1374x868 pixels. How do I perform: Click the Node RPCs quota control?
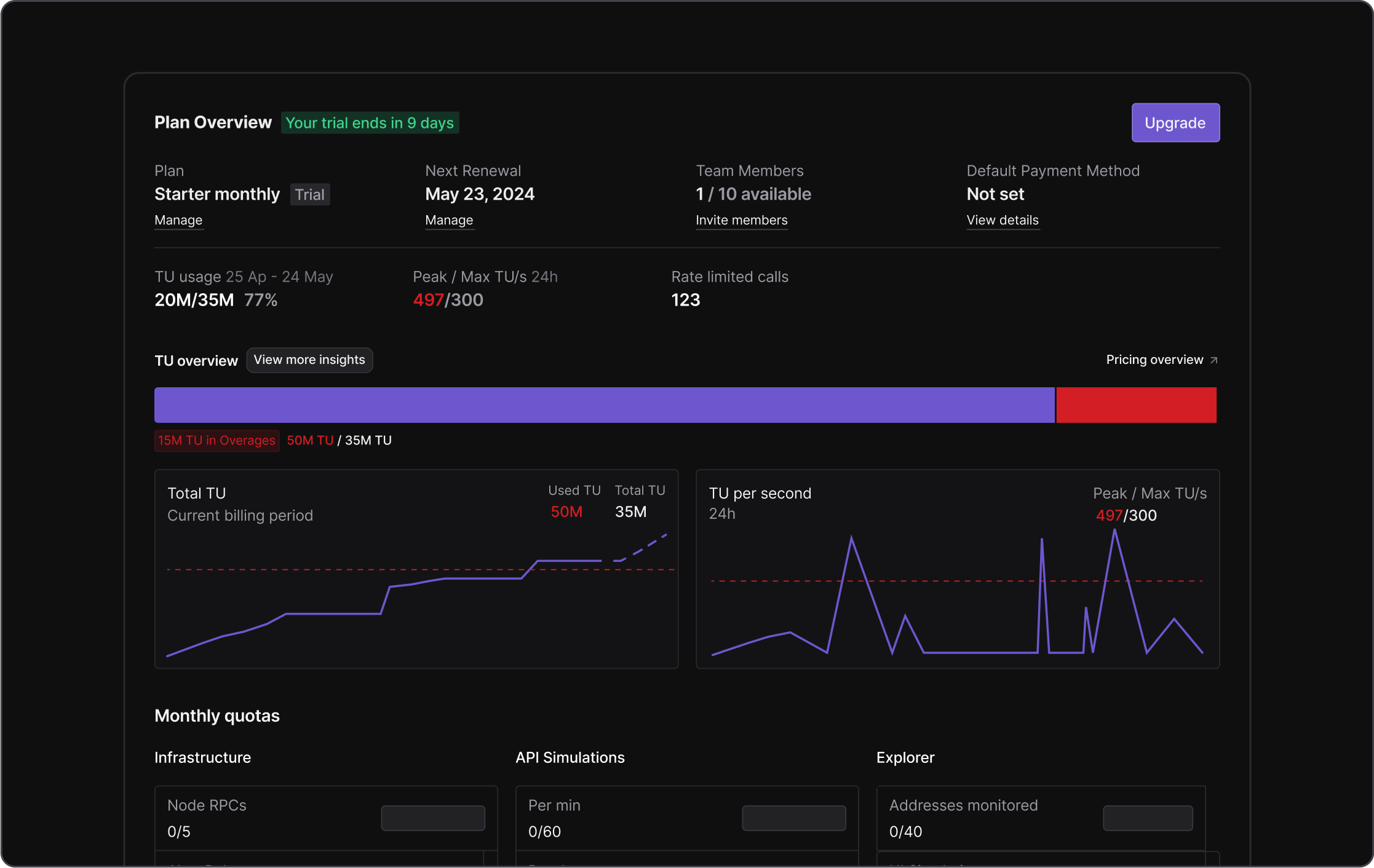pyautogui.click(x=433, y=818)
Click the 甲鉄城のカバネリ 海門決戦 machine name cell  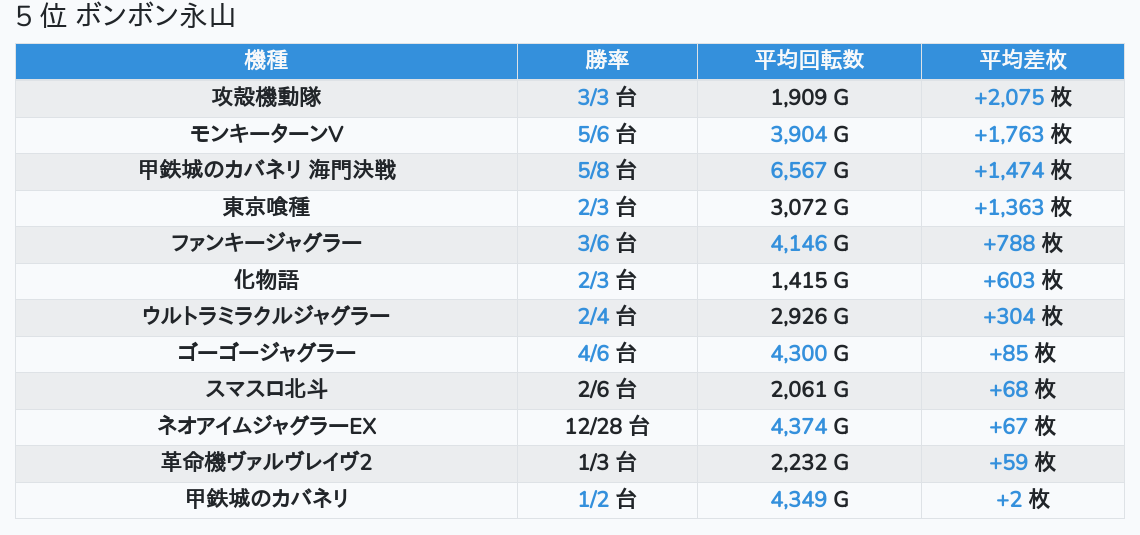[266, 170]
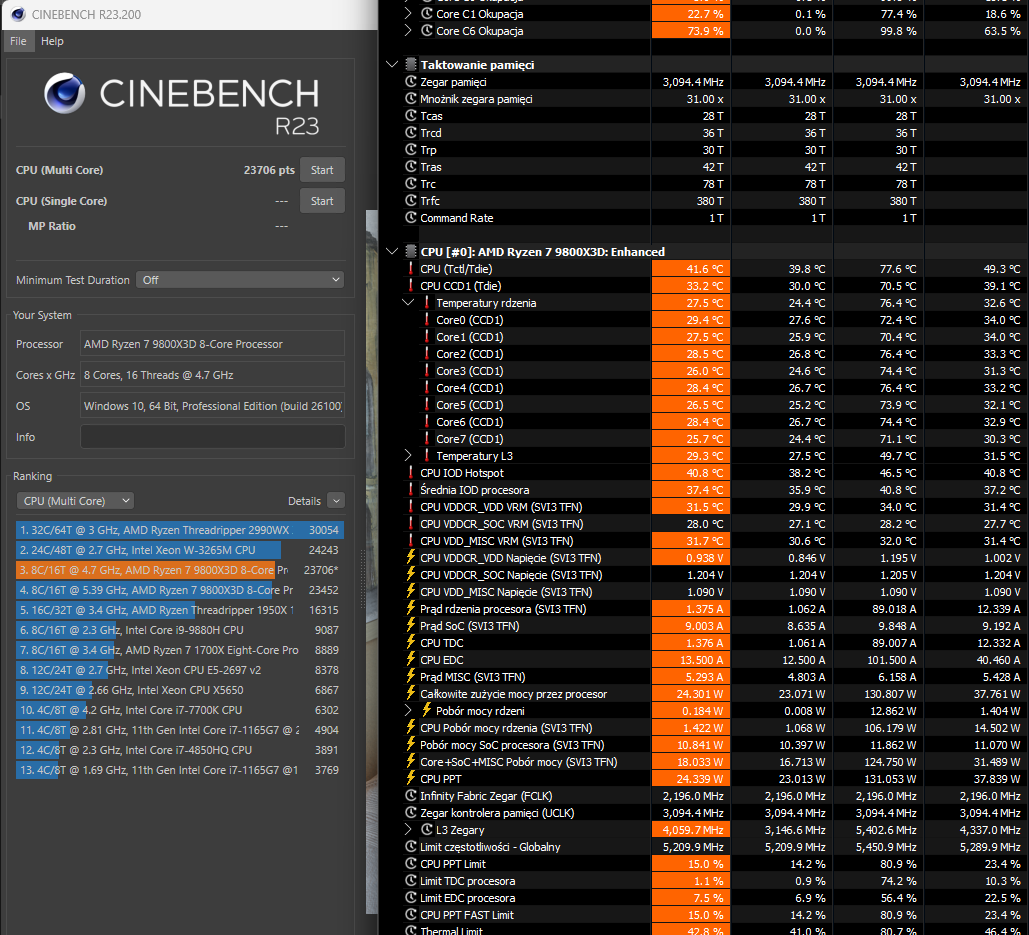The height and width of the screenshot is (935, 1029).
Task: Open the CPU (Multi Core) ranking dropdown
Action: click(75, 501)
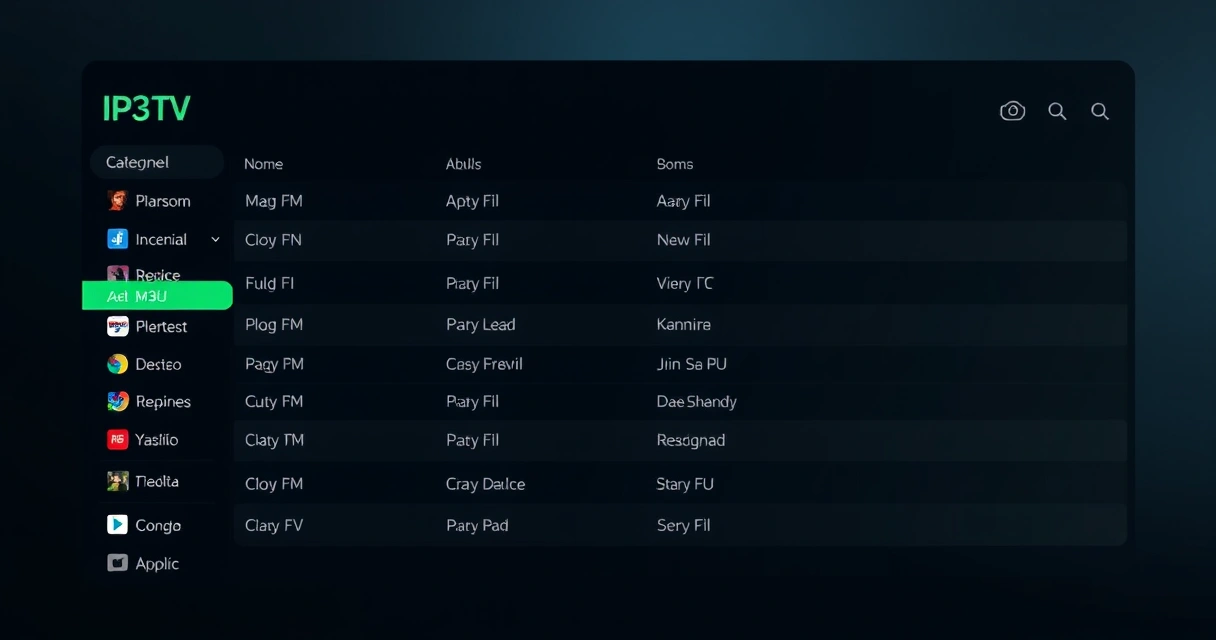
Task: Click the blue Incenial icon
Action: (x=117, y=239)
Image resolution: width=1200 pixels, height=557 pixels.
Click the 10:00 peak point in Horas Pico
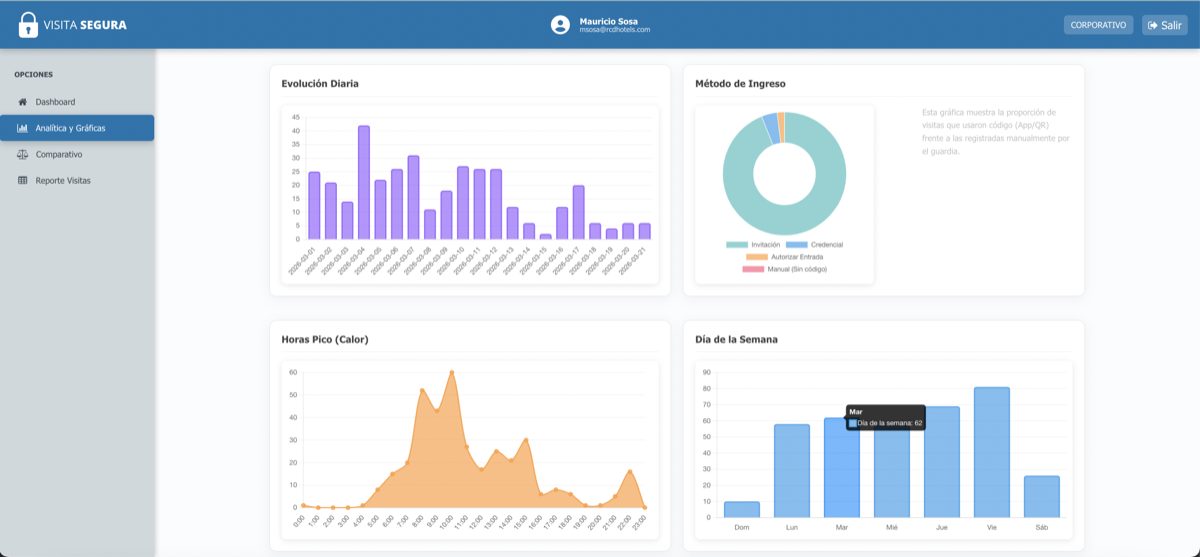pyautogui.click(x=452, y=372)
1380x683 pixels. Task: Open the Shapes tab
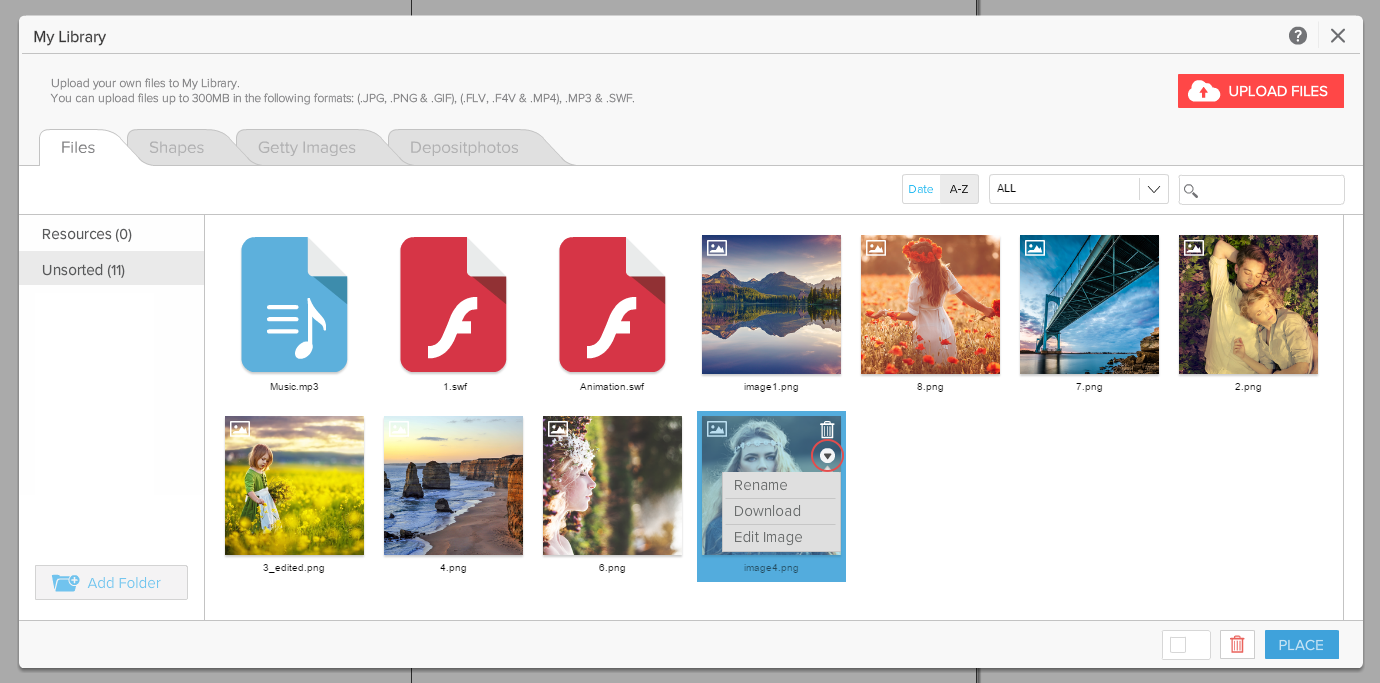pyautogui.click(x=176, y=148)
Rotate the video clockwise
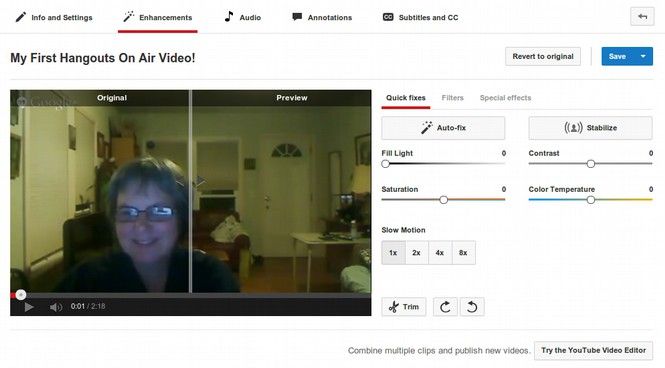 (x=445, y=307)
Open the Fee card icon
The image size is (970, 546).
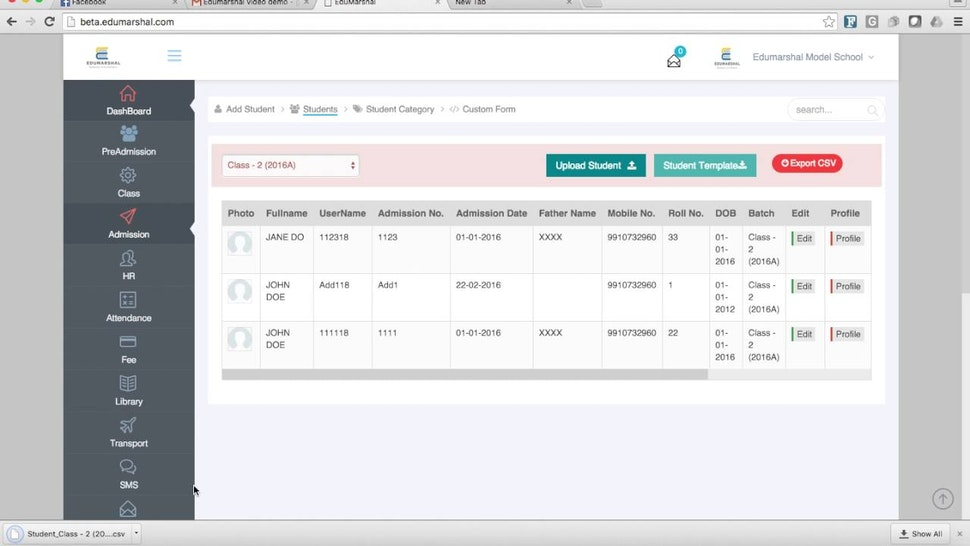click(128, 342)
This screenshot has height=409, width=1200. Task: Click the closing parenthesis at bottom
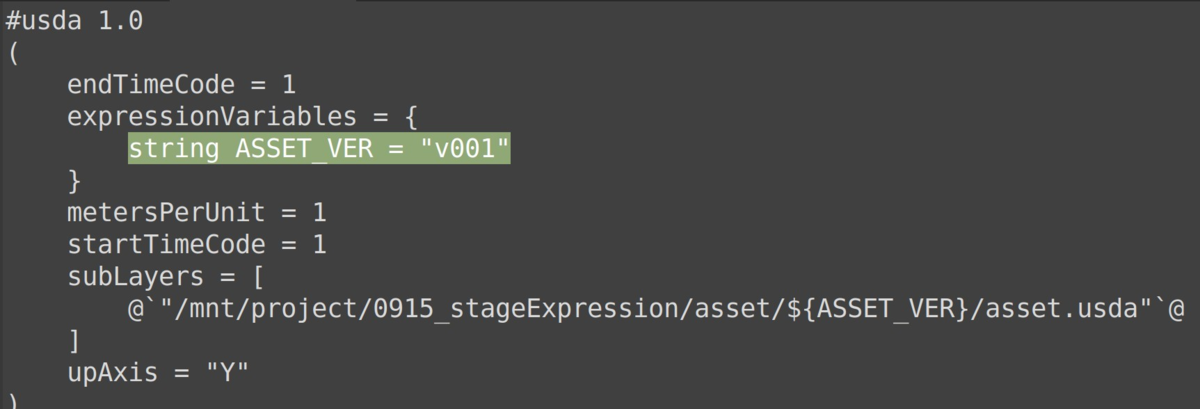click(x=12, y=400)
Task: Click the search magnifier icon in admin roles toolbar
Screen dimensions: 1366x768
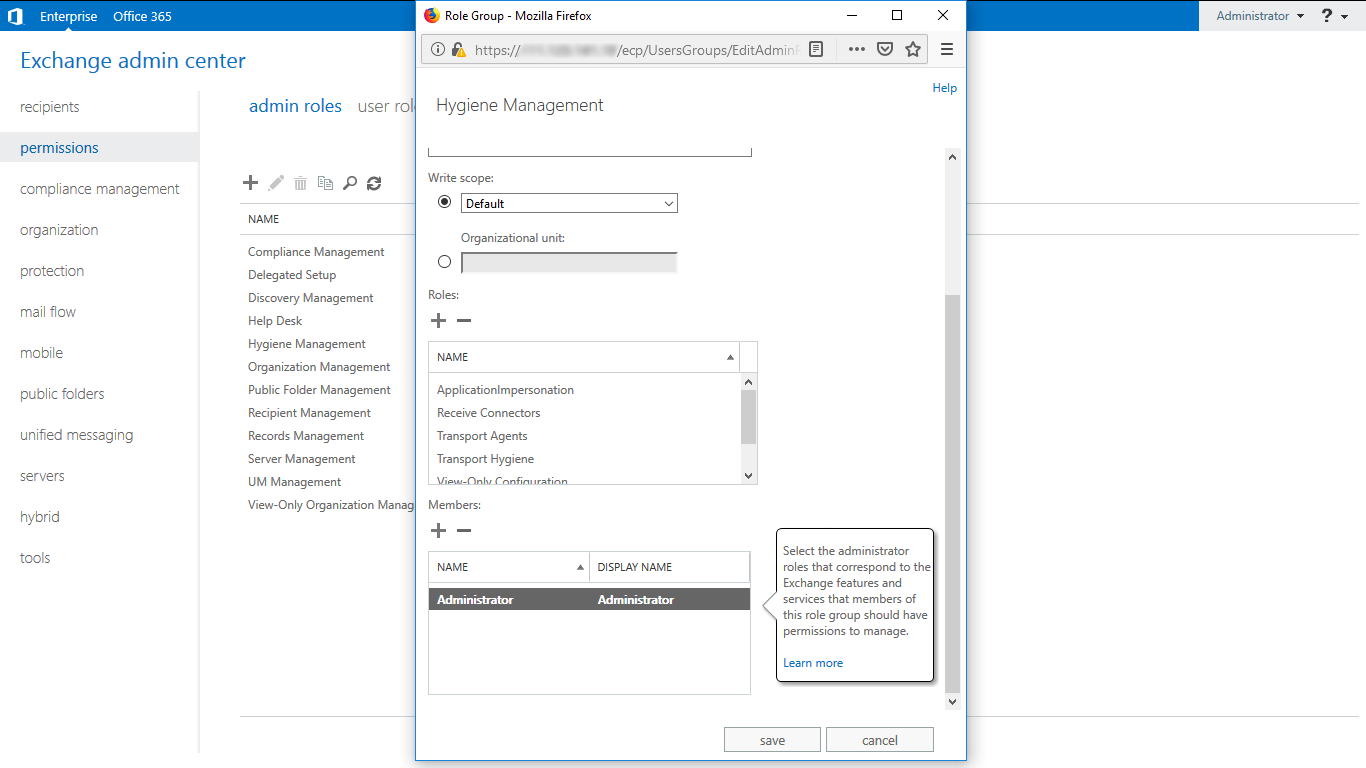Action: (350, 183)
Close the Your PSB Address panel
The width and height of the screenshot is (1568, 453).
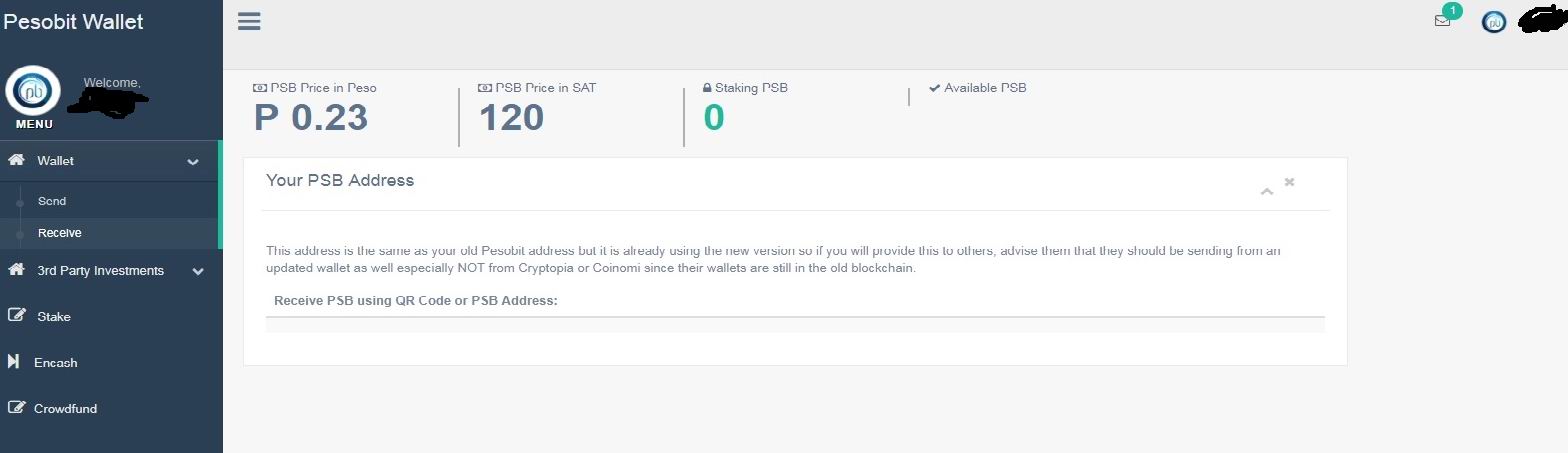[x=1290, y=182]
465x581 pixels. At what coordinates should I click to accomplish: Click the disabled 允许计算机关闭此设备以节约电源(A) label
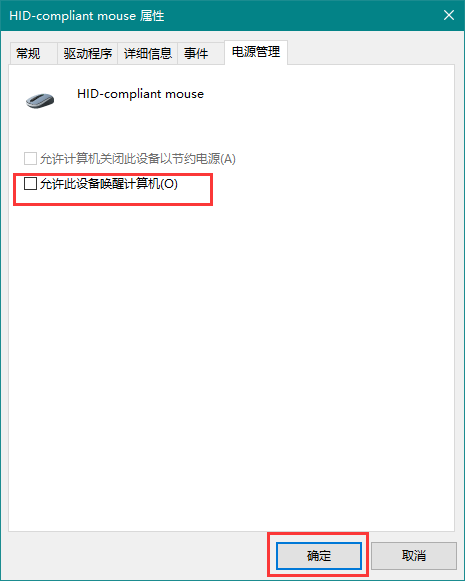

**TASK DIRECTIONS:**
Resize the entries from the line containing "This screenshot has" through the end of the entries, inclusive. Give those lines again with their requests, multiplying every coordinate in the answers by 0.2 and rounding to whole numbers with halves rounded up, and leave the pictures out.

**ANSWER TO THE TASK:**
This screenshot has height=409, width=1200. Task: Click the closing parenthesis at bottom
click(x=2, y=80)
Task: Click the search magnifier icon in admin roles toolbar
Screen dimensions: 1366x768
Action: (70, 37)
Close the Your PSB Address panel
The width and height of the screenshot is (1568, 453).
[x=258, y=36]
465x581 pixels. At what coordinates should I click to accomplish: Click the disabled 允许计算机关闭此设备以节约电源(A) label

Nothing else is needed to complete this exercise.